Hey kids. Sucking some stuff out of an HTML file. It's not enough to warrant any module, as it's pretty clean stuff. However, there's one thing I want to do.

( $result = $htmlline ) =~ s/<tag marker>(.+?)</td>/$1/;
This works, but every now and again $1 holds some br's (sorry --if I type it like a tag, it's interpretted as such). Sometimes zero, sometimes ten. I know I can add a line to it and easily take them out, but is there an easier 1-line solution? I've been doing Perl for over a year now... it's probably time I got a bit funkier w/ my regex's. I thought this would work, but didn't.

( ( $result = $htmlline ) =~ s/<tag marker>(.+?)</td>/$1/ ) =~ s/<br>/ +/g;


...but says I can't substitute in a substitute.

Replies are listed 'Best First'.
Re: regex help
by JediWizard (Deacon) on Jun 27, 2005 at 01:44 UTC

    Any reason you are opposed to two lines?

    ($result = $htmlline) =~ s/<tag marker>(.+?)</td>/$1/; $result =~ s/<br(?:\s\/)?>/\n/g;

    Update: If you really want one line: (untested)

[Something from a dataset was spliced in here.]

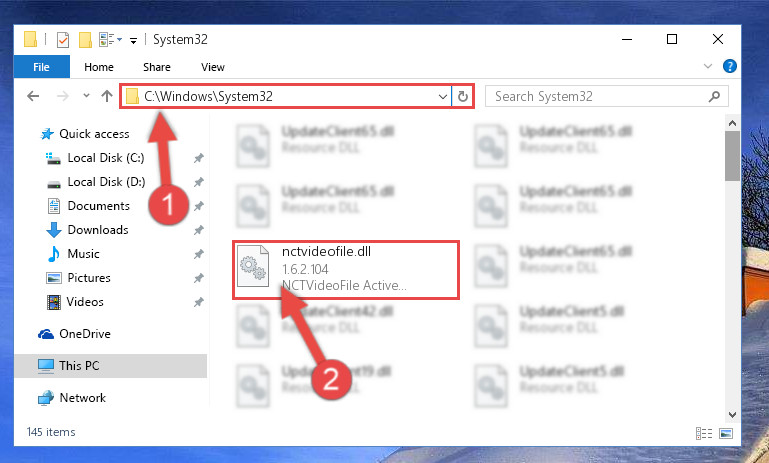This screenshot has width=769, height=463.
Task: Open the File menu tab
Action: click(41, 67)
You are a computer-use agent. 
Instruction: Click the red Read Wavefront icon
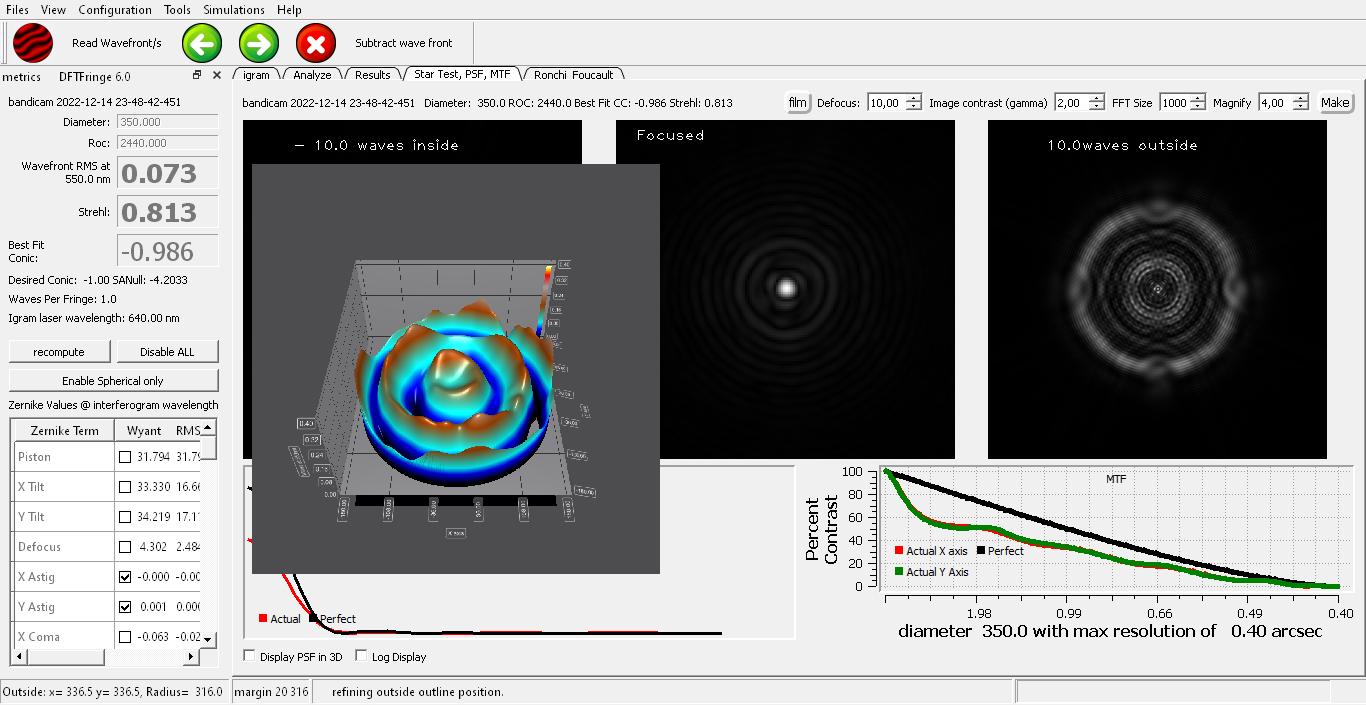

    ( $result = $htmlline ) =~ s/{<tag marker>(.+?)</td>}{join("\n", split +(/<br(?:\s/?)?>/, $1))}eg;

    They say that time changes things, but you actually have to change them yourself.

    —Andy Warhol

Re: regex help
by Samy_rio (Vicar) on Jun 27, 2005 at 01:52 UTC

    Hi, check whether it helps you.

    ( $result = $htmlline ) =~ s/<tag marker>(.+?)<\/td>/my $tmp = $1; $tm +p =~ s!<br>!!g; $tmp/eg;

    Regards,
    Samy

Re: regex help
by GrandFather (Saint) on Jun 27, 2005 at 01:47 UTC

    Show us what you want to achieve by giving some example text that gets mishandled.

    Note that you can include tag stuff by wrapping it in <code> ... </code> tags.


    Perl is Huffman encoded by design.
Re: regex help
by davidrw (Prior) on Jun 27, 2005 at 01:56 UTC
    Still sorta 1 line (though just keeping as two lines is probably best for clarity), but can just change your:
    ( ( $result = $htmlline ) =~ s/<tag marker>(.+?)</td>/$1/ ) =~ s/<br>/ +/g;
    to this to ditch the "can't substitute in a substitute" error:
    ( ( $result = $htmlline ) =~ s#<tag marker>(.+?)</td>#$1# ) =~ s/<br>/ +/g && $result =~ s/<br>//g;
      I'm not really opposed to two lines... just always see more complex (and ultimately... not necessarily in this case) better optimzed code. Just thought I'd try to push myself, that's all.

      Thanks for the tips... I will give them a whirl.
Re: regex help
by injunjoel (Priest) on Jun 27, 2005 at 02:43 UTC
    Greetings,
    Looks like someone beat me to it but here it goes anyway.
    ($result = $htmlline) =~ s/<tag marker>(.+?)<\/td>/my $t=$1; $t=~s!<br +>!!g; $t;/eg

    The /e switch is a beautiful thing.

    -InjunJoel
    "I do not feel obliged to believe that the same God who endowed us with sense, reason and intellect has intended us to forego their use." -Galileo
Re: regex help
by GrandFather (Saint) on Jun 27, 2005 at 01:55 UTC

    Most likely what you want is:

    ([^<]+?) (rather than (.+?))

    to avoid collecting any tags.


    Perl is Huffman encoded by design.